Deux hypothèses peuvent donc être posées : l'hypothèse volcanique (liée donc à la dynamique interne de la planète) et l'hypothèse météoritique (liée à des paramètres astronomiques et orbitaux).

A la fin de la période que les géologues appellent le Crétacé (il y a 65 millions d’années), la vie prolifère dans les océans, ainsi que sur les
continents. Pourtant plus de 70 % de la faune et de la flore vont périr. Les dinosaures, qui règnent en maîtres sur la planète depuis plus de 165 millions d’années, vont eux aussi disparaître. Seule une catastrophe d’ampleur planétaire pourrait expliquer une telle hécatombe, mais quelle catastrophe ?

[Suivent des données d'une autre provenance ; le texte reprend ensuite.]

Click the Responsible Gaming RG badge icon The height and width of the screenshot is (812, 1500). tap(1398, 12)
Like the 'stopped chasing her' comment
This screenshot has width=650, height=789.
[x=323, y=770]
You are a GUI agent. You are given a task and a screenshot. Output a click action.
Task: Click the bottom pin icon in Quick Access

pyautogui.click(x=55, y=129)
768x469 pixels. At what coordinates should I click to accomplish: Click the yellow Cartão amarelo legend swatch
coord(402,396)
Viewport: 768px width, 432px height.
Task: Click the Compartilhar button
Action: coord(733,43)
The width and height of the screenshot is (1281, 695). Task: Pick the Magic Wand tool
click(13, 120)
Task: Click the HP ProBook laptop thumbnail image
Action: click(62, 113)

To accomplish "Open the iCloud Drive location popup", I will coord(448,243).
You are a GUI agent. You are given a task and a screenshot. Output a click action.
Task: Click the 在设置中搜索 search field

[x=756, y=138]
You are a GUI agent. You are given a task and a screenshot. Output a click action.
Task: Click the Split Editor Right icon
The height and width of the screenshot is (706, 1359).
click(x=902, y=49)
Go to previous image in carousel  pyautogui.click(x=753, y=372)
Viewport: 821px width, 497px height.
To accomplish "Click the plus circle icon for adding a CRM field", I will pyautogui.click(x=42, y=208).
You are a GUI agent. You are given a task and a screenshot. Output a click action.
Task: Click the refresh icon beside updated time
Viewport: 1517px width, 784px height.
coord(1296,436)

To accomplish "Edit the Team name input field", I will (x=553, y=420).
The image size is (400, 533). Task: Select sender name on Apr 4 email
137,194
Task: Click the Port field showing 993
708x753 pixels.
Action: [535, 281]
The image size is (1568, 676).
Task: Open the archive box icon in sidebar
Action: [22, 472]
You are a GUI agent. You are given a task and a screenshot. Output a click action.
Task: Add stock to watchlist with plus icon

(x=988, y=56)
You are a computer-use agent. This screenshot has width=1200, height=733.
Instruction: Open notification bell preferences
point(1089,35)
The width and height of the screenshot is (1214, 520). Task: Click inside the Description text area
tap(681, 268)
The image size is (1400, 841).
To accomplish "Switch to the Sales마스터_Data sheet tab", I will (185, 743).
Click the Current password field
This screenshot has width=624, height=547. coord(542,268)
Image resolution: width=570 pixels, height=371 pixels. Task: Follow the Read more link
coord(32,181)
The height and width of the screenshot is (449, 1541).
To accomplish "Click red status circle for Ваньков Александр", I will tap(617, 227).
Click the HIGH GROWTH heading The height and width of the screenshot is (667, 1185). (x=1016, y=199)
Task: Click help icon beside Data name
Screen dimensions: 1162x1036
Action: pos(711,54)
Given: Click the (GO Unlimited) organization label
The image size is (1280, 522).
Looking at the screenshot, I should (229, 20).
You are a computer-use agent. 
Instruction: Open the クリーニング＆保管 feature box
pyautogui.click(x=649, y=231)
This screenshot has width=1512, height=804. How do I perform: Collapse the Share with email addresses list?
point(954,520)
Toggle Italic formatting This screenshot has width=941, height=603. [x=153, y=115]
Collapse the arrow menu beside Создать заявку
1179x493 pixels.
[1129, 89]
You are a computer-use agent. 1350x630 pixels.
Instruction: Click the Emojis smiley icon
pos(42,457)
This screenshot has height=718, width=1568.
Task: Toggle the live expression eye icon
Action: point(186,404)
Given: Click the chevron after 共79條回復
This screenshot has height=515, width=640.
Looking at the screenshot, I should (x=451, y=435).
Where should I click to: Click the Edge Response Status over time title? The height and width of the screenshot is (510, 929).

Le schéma ci-dessous montre les principaux événements géologiques de la fin du Crétacé et du début du Tertiaire. On constate d'abord la présence d'un volcanisme intense ayant duré environ 600 000 ans dont les traces actuelles sont les Trapps de Dekkan. On peut en effet envisager qu'un volcanisme aussi intense et ayant duré aussi longtemps a pu changé de manière durable le climat planétaire (opacification de l'atmosphère, donc refroidissement durable comme pour l'éruption du Pinatubo en 1992). Ensuite un événement ponctuel semble s'être déroulé il y a 65 Ma, dont la trace actuelle est l'impact de météorite de Chicxulub au Mexique. Il semble donc qu'une météorite de taille importante (évaluée à plus de 10 km de diamètre) se soit écrasée il y a 65 Ma, ce qui a pu provoquer un changement climatique global, amplifiant ainsi l'effet du volcanisme.